What you have to do: The lines below starting at the line containing "Internet (89, 350)" and ending at the line containing "[facebook] (97, 47)" are to be repeated exactly, with both ends kept and nothing else added.

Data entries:

○ ○ ○

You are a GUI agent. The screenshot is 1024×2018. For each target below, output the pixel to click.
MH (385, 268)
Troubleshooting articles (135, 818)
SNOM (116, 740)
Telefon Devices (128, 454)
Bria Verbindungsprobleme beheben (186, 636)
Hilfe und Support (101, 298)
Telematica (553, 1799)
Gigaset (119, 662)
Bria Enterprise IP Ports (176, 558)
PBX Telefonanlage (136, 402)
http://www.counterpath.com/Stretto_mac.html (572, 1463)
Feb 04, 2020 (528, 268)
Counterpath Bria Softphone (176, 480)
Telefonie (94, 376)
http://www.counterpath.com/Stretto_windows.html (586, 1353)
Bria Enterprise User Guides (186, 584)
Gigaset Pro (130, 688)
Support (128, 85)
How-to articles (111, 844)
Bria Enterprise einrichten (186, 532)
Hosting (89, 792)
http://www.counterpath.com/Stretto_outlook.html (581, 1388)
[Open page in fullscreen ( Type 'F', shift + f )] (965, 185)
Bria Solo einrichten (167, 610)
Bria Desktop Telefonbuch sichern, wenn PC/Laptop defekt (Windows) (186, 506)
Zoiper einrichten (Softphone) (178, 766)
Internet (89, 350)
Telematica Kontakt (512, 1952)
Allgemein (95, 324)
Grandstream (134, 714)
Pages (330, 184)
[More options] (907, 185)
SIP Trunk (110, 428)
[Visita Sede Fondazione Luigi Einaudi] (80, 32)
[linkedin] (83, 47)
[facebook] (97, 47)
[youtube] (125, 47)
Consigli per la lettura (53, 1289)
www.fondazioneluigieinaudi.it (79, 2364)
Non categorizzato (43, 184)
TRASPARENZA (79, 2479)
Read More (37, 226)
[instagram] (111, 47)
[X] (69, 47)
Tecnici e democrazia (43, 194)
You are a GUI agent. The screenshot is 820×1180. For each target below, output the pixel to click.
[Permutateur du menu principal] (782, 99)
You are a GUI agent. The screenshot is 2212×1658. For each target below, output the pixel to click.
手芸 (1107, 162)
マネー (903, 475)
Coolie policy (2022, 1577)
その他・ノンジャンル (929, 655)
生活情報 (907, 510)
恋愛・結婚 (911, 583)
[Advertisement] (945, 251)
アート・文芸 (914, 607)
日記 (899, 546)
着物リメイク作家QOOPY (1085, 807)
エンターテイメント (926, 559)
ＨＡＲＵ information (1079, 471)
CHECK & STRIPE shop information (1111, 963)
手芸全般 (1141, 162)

○ ○ ○

Exercise solution:
Internet (89, 350)
Telematica Kontakt (512, 1952)
Allgemein (95, 324)
Grandstream (134, 714)
Pages (330, 184)
[More options] (907, 185)
SIP Trunk (110, 428)
[Visita Sede Fondazione Luigi Einaudi] (80, 32)
[linkedin] (83, 47)
[facebook] (97, 47)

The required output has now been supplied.